How do you solve a murder case that’s 150 years cold? It’s not easy, not when you can’t examine the victims’ bodies, and all you have to go on is a series of case files scattered in a dozen archives. But when Douglas Scott and I heard that no one had solved this apparent multiple homicide, we couldn’t resist the challenge. We thought maybe we could do it.
Scott and I are historical archaeologists, the kind who specialize in studying human activity in the context of written or oral records. We have both spent our careers working for the National Park Service, digging up Old West towns, 19th-century battlegrounds and military forts, and researching archives to uncover the secrets of the past. In addition, Scott is one of the world’s foremost experts on figuring out people’s life stories from analysis of their bones. He rewrote the details of the so-called “Custer’s Last Stand” at the Little Big Horn River in Montana in the 1980s, and his forensic expertise has been used worldwide in determining the causes of battle-related deaths on human remains. He even testified at the trial of Saddam Hussein, sharing firearms evidence that indicated massacre victims had been executed by firing squad. When I asked Scott if he would help me solve the mystery of the four murder victims at Fort Union National Monument in New Mexico, he said, “Sure, why not.”

> **Data extract**:
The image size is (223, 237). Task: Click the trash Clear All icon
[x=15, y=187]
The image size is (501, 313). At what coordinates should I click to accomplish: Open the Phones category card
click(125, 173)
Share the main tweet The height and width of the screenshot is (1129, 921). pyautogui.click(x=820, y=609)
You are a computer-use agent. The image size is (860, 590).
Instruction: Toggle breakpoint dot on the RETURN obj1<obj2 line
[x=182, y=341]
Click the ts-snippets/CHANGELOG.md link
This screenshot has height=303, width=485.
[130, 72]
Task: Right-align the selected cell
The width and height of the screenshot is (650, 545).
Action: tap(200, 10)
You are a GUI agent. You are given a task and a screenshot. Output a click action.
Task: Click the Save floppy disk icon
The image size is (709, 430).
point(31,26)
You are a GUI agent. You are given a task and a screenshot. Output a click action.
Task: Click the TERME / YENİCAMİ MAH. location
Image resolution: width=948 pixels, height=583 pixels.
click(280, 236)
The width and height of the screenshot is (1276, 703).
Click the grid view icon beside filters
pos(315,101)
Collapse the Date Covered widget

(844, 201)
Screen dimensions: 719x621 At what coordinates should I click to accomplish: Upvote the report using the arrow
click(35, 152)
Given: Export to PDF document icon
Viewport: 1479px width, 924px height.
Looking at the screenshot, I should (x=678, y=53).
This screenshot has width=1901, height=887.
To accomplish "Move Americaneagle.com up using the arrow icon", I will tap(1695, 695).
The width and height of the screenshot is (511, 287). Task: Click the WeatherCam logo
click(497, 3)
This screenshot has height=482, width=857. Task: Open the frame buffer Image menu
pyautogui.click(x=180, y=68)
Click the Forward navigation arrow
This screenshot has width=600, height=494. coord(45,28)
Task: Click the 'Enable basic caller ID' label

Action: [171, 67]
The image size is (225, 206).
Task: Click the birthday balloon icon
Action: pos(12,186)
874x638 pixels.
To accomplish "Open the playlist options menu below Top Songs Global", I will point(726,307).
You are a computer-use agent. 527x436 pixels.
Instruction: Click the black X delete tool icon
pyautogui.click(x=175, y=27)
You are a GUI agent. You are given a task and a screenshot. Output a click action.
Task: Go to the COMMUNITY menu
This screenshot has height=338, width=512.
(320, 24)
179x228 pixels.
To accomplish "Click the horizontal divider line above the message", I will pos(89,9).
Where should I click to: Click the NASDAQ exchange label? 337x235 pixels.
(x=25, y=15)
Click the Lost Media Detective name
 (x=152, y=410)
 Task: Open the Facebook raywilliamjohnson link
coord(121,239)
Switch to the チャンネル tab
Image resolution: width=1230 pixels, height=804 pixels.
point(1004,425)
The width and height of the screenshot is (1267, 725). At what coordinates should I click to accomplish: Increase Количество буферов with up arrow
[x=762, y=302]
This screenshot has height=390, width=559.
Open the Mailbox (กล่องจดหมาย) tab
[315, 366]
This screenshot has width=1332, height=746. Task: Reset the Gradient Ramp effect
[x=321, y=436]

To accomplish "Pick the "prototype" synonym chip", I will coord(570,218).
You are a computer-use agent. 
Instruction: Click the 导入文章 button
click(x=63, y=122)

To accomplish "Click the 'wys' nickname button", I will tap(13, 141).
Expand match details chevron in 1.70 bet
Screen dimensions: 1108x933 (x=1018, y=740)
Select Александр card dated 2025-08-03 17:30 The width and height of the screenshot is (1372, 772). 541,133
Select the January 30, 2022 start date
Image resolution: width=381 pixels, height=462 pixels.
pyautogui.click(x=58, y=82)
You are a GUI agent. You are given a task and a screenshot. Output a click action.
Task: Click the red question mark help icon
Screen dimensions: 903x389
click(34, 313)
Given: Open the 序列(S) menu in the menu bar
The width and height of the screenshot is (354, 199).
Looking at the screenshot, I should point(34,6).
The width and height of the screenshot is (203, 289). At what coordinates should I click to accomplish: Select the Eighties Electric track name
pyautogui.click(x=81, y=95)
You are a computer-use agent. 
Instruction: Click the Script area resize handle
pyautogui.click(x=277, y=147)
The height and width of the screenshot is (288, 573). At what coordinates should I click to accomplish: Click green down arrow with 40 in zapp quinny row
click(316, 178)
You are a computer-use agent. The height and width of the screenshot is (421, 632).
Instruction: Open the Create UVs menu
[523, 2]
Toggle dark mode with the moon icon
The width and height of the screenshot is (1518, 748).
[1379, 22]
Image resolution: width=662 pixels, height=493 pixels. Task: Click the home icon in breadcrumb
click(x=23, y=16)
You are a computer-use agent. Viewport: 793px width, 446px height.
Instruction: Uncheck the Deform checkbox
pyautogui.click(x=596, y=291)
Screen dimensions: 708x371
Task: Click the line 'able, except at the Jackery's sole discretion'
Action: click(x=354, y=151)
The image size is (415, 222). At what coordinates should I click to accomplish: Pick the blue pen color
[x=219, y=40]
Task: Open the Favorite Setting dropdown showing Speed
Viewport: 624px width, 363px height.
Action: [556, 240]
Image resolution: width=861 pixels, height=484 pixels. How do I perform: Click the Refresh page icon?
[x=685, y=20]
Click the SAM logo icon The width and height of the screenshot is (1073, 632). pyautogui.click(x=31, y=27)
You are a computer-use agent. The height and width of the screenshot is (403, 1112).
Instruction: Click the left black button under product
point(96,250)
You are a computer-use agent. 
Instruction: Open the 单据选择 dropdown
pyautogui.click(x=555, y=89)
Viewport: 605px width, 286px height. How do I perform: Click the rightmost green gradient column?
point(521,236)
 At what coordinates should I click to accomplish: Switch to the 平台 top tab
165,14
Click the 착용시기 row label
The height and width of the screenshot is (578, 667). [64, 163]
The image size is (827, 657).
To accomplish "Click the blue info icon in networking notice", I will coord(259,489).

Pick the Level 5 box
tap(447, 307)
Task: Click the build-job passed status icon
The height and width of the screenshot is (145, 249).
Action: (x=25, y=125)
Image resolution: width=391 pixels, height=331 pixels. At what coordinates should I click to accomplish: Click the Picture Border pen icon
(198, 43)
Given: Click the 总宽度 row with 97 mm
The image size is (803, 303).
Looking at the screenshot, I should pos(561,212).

> **Your tasks**:
A: Name every geographic place mentioned in the account of the 150-year-old murder case.
B: Carry on the account of the 150-year-old murder case from the point where it stops.
The listing has nothing to do with what comes next.

> **Written responses**:
A: Little Big Horn River, Montana, Fort Union National Monument, New Mexico

B:
The case starts with backhoe operator Martin Archuleta, who found an isolated grave in April 1958, when he started grading the site for the new superintendent’s residence at Fort Union. Located a mile away from the adobe ruins of the fort, this modern house, two others and a maintenance complex, when completed, would be hidden from the view of fort visitors because they lay below a dip in the topography. With a panorama of empty plains spread before him, Archuleta probably felt isolated from the entire world as he began his construction work.
I can imagine how eerie he must have felt, then, when his blade uncovered not one, not two, but three human skulls. I wonder if he saw the bullet holes in the skulls. They must have been hard to miss.
Crime Scene: Fort Union
Fort Union lies on the windswept plains of north-central New Mexico. Established in 1851 to protect the travelers on the Santa Fe Trail and to enforce the territorial boundary of New Mexico, it eventually became the site of a major military supply depot for the U.S. Army. During the Civil War, Fort Union supported both Army troops and Colorado and New Mexico Volunteers who stopped Confederate forces under the command of Brig. Gen. Henry H. Sibley at Glorieta Pass, near Santa Fe. This victory virtually ended the Civil War in the West, and it also vanquished Southern aspirations to connect the California goldfields to the Confederacy. Fort Union continued to provide supplies and logistical support to the Army during the Indian Wars of the 1870s-80s until the construction of the Atchison, Topeka & Santa Fe Railroad. By 1891, the fort was decommissioned.
The eastern plains of New Mexico fostered its fair share of violence in the second half of the 19th century. Utes, Apaches, Comanches and Kiowas ranged the plains to the north, east and south of the fort in a sort of no-man’s and everyman’s land of dwindling buffalo and antelope herds. Comancheros—whiskey, gun and ammunition traders—roamed the area, supplying the Indians with illicit goods. Notorious bandits, such as Jesse James and Black Jack Ketchum, used the canyons and vast wastelands to hide from the law. All of these people took advantage of wagon trains that plied the Santa Fe Trail, and the troops at Fort Union stayed busy guarding supplies as they traveled the dangerous route from forts in Kansas to New Mexico.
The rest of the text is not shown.